Au terme d’un discours introductif, axé sur plusieurs points essentiels de la vie de l’Église – rôle de l’épiscopat et collégialité, accompagnement "paternel" des prêtres, vocations sacerdotales et religieuses, liturgie -, le cardinal a pointé la nécessité d’un changement des mentalités et du "système national" de son pays, où "l’héritage islamique a fait des chrétiens des citoyens de seconde zone et permet l’usurpation de leurs biens", a-t-il rappelé. Alors que le sectarisme et la prévalence des intérêts partisans ont entretenu la corruption et miné l’efficacité des institutions, le patriarche a plaidé avec vigueur pour une refonte des lois et de la Constitution, "loin du népotisme et du favoritisme", afin que la pleine citoyenneté puisse être garantie à tous les Irakiens, quelle que soit leur appartenance religieuse. L’avenir de l’Irak et la permanence des chrétiens sur leur terre dépendent de ce changement, que le pape Français a d’ailleurs appelé de ses vœux en mars 2021, lors de sa venue dans le pays.

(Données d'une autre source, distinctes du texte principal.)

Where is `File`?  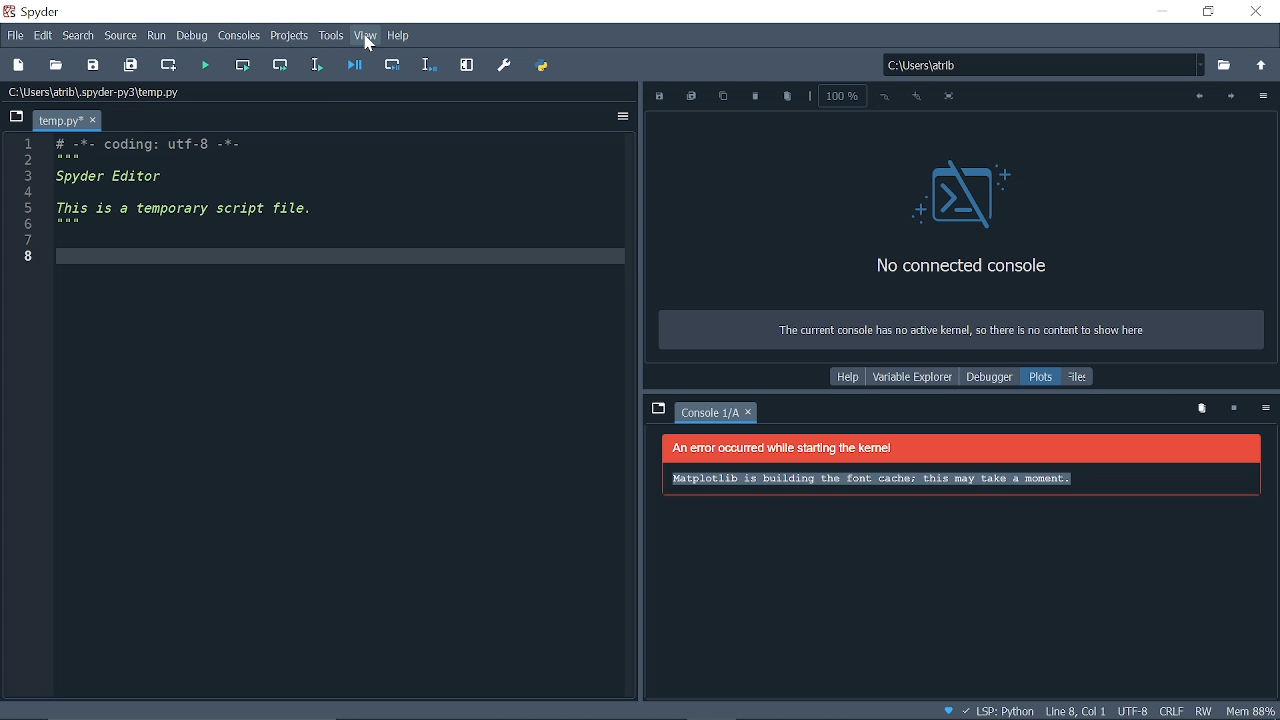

Des chrétiens affermis mais toujours éprouvés
Ce voyage historique reste perçu comme un moment charnière par les chrétiens, qui représentent environ 1% de la population. De 1,5 millions en 2003, les fidèles seraient aujourd’hui au nombre de 400.000 – l’Œuvre d’Orient cite une fourchette entre 300.000 et 500.000. Le chaos de l’invasion américaine et les années d’instabilité qui ont suivi ont favorisé un climat de marginalisation et de violences quotidiennes à leur égard. À partir de 2014, les terribles persécutions de l’État islamique ont parachevé le désarroi de ces communautés martyrisées et contraintes, pour beaucoup, de s’exiler.
Après ces décennies de terreur, la visite historique accomplie par le successeur de Pierre a été vécue comme une consolation ; rendant hommage à leur courage au milieu des ruines de Mossoul, les saluant avec affection à Qaraqosh, le pape François a rendu tangible la proximité de l’Église universelle à leur égard, et les a encouragés à rester dans leur pays, pour y bâtir un avenir de paix avec leurs compatriotes musulmans.
Des inquiétudes qui demeurent
Les mots du Pape ont fait bouger les lignes sur le terrain interreligieux. De nombreux témoignages l’affirment : les murs de la méfiance ont été ébréchés, les regards ont changé, les chrétiens sont dorénavant considérés avec plus de respect. Autre signe concret en ce sens : les biens spoliés lors de l’occupation de Daech sont peu à peu restitués aux chrétiens, en vertu d’une loi votée en 2021 et portée par les autorités chiites.
Si ces petites avancées sont saluées, elles n’ont pas levé les inquiétudes des chrétiens sur leur avenir en Irak, où les logiques communautaires restent encore bien ancrées et où les exactions des jihadistes – parfois soutenues par une partie de la population – ont laissé de profondes blessures. La situation actuelle n’est pas non plus de nature à apaiser les craintes. Les partis politiques ne sont toujours pas parvenus à s’entendre pour former un gouvernement, alors que les élections ont eu lieu en octobre 2021 ; manifestations et affrontements entre factions rivales rythment la vie de la capitale, et pérennisent la paralysie institutionnelle, économique et sociale du pays.